What you return should be the lines of the data containing "will", each in full.

(Provided records Opens)

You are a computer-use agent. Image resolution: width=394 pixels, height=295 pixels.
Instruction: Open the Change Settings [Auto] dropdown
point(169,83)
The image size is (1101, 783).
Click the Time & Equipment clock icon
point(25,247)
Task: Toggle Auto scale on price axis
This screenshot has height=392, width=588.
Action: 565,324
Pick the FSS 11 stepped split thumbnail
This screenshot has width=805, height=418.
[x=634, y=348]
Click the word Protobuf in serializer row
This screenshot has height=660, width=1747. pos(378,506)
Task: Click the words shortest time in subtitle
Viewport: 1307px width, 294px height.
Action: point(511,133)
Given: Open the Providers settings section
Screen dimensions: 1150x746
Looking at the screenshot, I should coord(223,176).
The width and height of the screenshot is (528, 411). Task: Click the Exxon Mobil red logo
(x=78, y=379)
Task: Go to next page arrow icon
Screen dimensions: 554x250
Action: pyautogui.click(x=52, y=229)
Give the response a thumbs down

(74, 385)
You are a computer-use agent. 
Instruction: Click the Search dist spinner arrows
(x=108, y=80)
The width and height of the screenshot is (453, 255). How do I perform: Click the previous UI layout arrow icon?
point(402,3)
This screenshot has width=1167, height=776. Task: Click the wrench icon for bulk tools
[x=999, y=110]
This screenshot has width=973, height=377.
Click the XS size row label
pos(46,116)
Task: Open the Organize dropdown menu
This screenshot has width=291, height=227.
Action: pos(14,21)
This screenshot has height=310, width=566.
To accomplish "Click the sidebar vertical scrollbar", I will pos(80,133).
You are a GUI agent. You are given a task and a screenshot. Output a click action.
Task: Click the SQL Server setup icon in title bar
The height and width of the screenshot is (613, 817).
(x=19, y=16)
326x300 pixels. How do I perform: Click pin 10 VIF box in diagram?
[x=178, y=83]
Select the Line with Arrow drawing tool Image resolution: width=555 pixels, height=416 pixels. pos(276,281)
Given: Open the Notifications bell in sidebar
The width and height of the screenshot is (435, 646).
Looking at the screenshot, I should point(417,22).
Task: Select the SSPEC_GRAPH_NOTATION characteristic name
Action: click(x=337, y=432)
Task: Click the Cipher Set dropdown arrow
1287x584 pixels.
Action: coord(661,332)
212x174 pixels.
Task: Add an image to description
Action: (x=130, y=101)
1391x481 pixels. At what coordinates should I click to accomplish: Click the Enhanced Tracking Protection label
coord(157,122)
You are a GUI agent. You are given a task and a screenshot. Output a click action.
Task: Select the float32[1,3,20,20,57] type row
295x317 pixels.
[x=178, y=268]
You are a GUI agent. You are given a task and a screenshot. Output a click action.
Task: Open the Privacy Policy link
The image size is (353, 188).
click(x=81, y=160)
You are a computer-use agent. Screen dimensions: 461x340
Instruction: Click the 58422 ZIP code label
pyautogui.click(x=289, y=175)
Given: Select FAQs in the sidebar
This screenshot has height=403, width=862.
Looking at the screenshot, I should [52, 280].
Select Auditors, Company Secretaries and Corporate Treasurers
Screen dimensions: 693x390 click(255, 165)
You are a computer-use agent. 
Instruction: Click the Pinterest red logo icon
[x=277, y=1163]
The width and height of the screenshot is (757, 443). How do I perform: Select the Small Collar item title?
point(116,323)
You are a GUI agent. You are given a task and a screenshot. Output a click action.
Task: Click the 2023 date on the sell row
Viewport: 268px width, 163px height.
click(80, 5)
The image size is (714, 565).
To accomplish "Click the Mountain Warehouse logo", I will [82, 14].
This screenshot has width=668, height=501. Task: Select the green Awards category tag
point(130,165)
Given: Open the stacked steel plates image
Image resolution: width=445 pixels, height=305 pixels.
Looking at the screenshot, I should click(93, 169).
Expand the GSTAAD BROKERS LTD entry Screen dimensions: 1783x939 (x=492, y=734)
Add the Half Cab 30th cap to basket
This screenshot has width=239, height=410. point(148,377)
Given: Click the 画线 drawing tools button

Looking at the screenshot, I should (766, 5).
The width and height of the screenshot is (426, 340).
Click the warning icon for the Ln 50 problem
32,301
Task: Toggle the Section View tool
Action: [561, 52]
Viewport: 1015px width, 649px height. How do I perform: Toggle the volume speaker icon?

(Provided records Closes)

## Answer to this exercise
To accomplish "Click the sidebar vertical scrollbar", I will pos(80,133).
To accomplish "Click the Mountain Warehouse logo", I will [82, 14].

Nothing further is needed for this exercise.